Open ctrlcctrlv opened 3 years ago

ctrlcctrlv commented 3 years ago

I'm working on a font editor, MFEK. I also contribute to Unicode when I can. One of my fonts requires characters in Unicode 14.0.

For those reasons, I had to fork the project. I only need blocks, categories, and names, so I called my version QD-UNIC—“quick and dirty UNIC”. https://github.com/MFEK/qd-unic.rlib

I think that, perhaps, this project was too ambitious, in the sense that all the modules must match each other in Unicode version. That's what's caused a single PR, #226, to stall development of everything because of issues with unic-ucd-segment.

Obviously some of these modules are very easy to keep updated, and unic-gen works phenomenally well. Those implementing things like text segmentation and BIDI are going to be more difficult, and certainly subject to the needs of the community…which more often match mine than not. Basically, in short, users who only care about getting character names shouldn't suffer because no one has yet contributed a fix to a text segmentation problem.

Anyway, I doubt y'all will agree, which is why I forked, but I thought I'd let you know why I forked.

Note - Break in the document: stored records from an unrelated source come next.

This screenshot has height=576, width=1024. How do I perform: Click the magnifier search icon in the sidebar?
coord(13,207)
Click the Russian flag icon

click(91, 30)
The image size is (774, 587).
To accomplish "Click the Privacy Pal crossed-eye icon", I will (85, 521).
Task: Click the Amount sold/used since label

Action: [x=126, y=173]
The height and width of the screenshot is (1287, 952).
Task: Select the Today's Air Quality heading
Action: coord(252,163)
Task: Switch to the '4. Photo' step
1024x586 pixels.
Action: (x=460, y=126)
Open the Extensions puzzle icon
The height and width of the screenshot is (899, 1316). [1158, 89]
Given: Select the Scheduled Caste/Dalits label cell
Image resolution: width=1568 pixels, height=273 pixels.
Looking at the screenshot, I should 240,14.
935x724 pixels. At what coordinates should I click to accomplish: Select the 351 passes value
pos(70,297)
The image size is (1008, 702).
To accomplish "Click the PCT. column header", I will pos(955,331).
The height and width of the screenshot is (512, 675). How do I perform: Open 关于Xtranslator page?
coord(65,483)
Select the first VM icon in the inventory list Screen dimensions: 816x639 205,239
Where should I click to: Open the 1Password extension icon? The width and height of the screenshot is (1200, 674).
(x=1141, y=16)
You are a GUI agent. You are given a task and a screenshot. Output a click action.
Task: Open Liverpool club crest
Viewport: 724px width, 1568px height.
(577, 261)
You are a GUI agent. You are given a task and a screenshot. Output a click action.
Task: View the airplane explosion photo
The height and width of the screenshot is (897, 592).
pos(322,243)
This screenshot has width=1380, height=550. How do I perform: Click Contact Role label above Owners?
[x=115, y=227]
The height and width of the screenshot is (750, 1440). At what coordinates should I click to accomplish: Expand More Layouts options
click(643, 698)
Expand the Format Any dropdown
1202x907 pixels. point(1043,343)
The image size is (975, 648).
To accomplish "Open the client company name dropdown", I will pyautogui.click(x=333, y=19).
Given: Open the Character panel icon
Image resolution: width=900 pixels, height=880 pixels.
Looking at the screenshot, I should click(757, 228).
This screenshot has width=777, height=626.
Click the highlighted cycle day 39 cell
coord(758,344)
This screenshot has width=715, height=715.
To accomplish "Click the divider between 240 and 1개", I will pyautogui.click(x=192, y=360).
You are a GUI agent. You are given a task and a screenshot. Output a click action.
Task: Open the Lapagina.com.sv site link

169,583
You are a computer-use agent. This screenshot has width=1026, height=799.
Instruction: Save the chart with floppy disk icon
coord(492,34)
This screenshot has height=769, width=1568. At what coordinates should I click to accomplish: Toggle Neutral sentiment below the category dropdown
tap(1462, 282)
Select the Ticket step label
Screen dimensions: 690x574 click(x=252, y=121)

eyeplum commented 3 years ago

I'm in a similar position with you too: I have a Unicode tool in production and need to keep the data of the app up-to-date (currently Unicode 13.0). So far I've been updating rust-unic in my own fork only https://github.com/eyeplum/rust-unic. Since my app also has a feature to perform grapheme segmentation, I also attempted a fix for unic-ucd-segment in Unicode 11.0 (which I presume had worked since all tests are passing at the moment in my fork).

I would love to eventually merge my fork back so that we could keep rust-unic up-to-date (iirc updates after 11.0 are pretty straightforward).

I will try to find some time to break the changes on my fork into small PRs and see.


As for decoupling each modules so that they can have different Unicode versions, it does sound pretty tempting to me as well to have something like a separate UCD module which is always kept up-to-date (probably trivially), since that's my main use case as well. Maybe breaking rust-unic into separate repos and use versioning would make it possible?

E.g. in the unified project, rust-unic depends on rust-unic-ucd (where rust-unic-ucd is a separate project), the Unicode version is kept the same between rust-unic and rust-unic-ucd:

rust-unic (Unicode 13.0)
`-- rust-unic-ucd (Unicode 13.0)

In its own project, rust-unic-ucd can have any Unicode version it supports (as git tags or branches):

rust-unic-ucd
- branch: master => Unicode 13.0 (the latest released version of the Unicode Standard)
- branch: next => Unicode 14.0 (the next release of the Unicode Standard)
- tag: unicode-12.1 => Unicode 12.1
- tag: unicode-12.0 => Unicode 12.0
- tag: unicode-11.0 => Unicode 11.0
- ...

I'm actually quite excited when playing around this idea in my head, but I haven't thought of all ramifications.

zbraniecki commented 3 years ago

Hi all! You may want to consider helping us with ICU4x project! One of the power features were working on is robust data provider which works with Unicode properties and should address your needs - we're currently focused on supplying the needs of regular expression and segmentation APIs but would be open to collaborate on other targets !

CAD97 commented 3 years ago

Yeah, for the time being, ICU4x is the way to go. At least until @behnam is active again, this project is effectively on hiatus.

If you ping me, I think I can still merge PRs, but I wouldn't personally suggest using unic as a unicode table provider at the moment.